Krishna saat itu memihak Pandawa karena di antara Pandawa dan Kurawa, Pandawalah yang terbaik. Memang dalam keduanya ada keburukan dan kebaikan.

Jadi, dalam hidup ini kita harus memilah dan memilih. Kalau pun kadang-kadang kita memilih untuk diam,  pilihan itu juga harus diambil dengan penuh kesadaran bahwa yang terbaik pada saat itu adalah diam.

Kita harus benar-benar bisa membedakan antara individual karma (karma individu) dimana memaafkan adalah suatu keharusan dan karma kolektif dimana kita memiliki peran di masyarakat yang harus kita lakukan.

Ternyata sebagai bagian dari masyarakat, kita juga diharuskan memenuhi kewajiban kita. Dan ketika kita melakukan hal yang memang menjadi peran kita di masyarakat, ketika itu karma berubah menjadi dharma.

Suatu video pembahasan yang membuka wawasan. Yang selama ini diketahui oleh Satria tentang karma adalah hukuman.

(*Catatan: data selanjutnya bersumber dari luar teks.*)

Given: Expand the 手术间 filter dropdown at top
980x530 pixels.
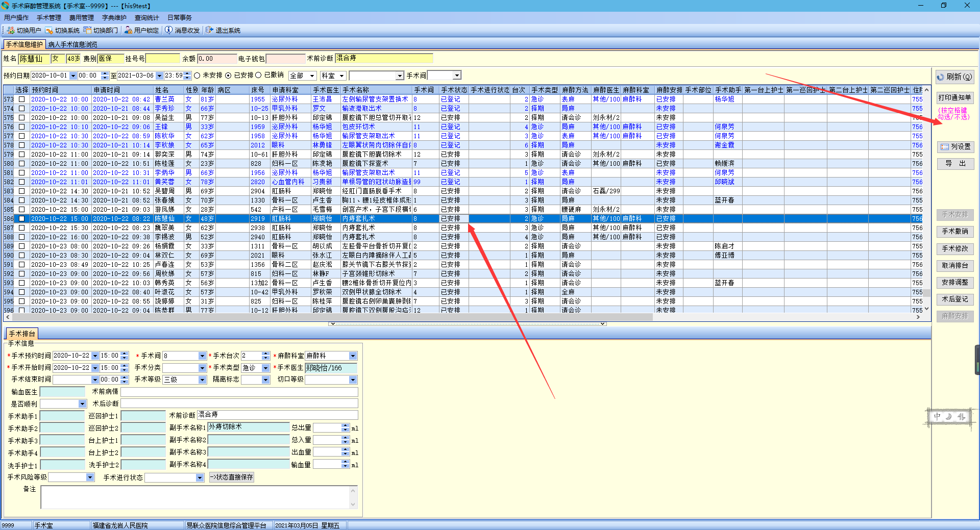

Karma sama dengan hukuman atau perbuatan buruk dan ternyata bukanlah itu. Karma adalah hasil perbuatan, baik itu perbuatan baik atau pun perbuatan buruk.

Ketika kita berbuat baik, maka kebaikan pula yang akan kita terima atau karma baik. Dan ketika kita berbuat jahat, kejahatan pula yang akan kita terima atau karma buruk sebagai akibatnya.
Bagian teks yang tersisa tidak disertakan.